Well, before you start removing metal, have you tried using a good grease rather than oil on that part? It made a big difference for me.
I used some slide glide and slide glide lite. I think the lite worked better IMO.
The trigger pull basically has four parts as far as i can tell. the takeup that is mostly the trigger spring. Pushing up the FPS. Where the bent metal bit engages the sear, and moving of the sear.
between a buttload of dryfire with molly grease on parts that made contact (probably about 500-700 trigger pulls), removal and cleaning of striker, cleaning out of manufacturing grugne in the striker channel (was lots of plastic dust in there for some reason). I got it smoothed out a bit from box stock. There's stilla bit of gritty feeling that i believe is the FPB being pushed up the last little big while you start to engage the sear.
I think the FPB would benefit form a chamfer rather than a bevel, and a good polish. Jusding from the dryfire ith it coated in molly grease, the FPB rotates during use (deliberately or not i dont know). Which meand a bad hand "chamfering" via dremel might do bad things to the trigger pull.
Later I stoned the nubbin on the trigger bar to get rid of the rough spots form being stamped.

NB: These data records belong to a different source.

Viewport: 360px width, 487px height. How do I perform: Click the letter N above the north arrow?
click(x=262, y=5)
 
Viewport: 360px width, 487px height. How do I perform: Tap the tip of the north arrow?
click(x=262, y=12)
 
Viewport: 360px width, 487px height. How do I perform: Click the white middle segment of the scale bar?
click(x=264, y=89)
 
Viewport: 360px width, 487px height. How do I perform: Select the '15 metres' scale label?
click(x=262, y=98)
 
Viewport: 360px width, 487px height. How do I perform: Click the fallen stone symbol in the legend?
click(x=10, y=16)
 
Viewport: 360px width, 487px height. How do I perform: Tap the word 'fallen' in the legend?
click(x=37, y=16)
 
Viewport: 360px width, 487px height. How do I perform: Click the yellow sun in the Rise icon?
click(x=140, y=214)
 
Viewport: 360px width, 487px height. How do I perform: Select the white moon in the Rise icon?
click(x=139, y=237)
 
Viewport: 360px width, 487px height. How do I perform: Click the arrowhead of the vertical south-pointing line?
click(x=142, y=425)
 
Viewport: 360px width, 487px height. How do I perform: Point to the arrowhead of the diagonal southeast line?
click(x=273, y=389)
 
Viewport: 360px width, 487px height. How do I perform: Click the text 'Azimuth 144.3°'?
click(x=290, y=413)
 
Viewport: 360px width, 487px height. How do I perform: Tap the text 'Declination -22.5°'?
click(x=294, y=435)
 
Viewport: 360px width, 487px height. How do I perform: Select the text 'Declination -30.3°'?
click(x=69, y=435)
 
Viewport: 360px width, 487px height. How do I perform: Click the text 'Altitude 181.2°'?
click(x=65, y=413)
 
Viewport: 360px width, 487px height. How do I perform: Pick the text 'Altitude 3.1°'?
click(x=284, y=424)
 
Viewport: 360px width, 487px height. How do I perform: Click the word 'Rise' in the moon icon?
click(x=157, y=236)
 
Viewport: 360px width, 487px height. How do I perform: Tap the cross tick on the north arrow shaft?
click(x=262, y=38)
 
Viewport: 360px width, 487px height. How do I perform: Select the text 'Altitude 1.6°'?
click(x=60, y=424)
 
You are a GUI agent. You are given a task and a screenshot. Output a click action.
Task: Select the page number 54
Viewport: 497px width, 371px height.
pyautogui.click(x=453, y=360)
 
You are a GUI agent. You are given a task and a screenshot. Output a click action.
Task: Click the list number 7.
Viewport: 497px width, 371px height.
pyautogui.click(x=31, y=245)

This gave me smooth surfaces but a sharp corner, which didn';t work out so well. then polished the sharp corner off and that fixed it. takeup/pretravel is smoother and more even than before, but the "notch" where it picks up the load of the striker spring is still there.
According to other folks, with a stock glock striker spring (5.5lb) and a lighter trigger spring, they have gotten the trigger down to a bit under 4lbs.
*edit* went back and checked, using a stock glock striker spring cut down to the M&P length, they are lighting off ammo reliably and with a stock glock trigger spring and polishing, have the trigger down to about 3lb 10oz. *edit*
I have a stock glock spring on order to try out. I'm not going to try polishing the FPB without having a spare.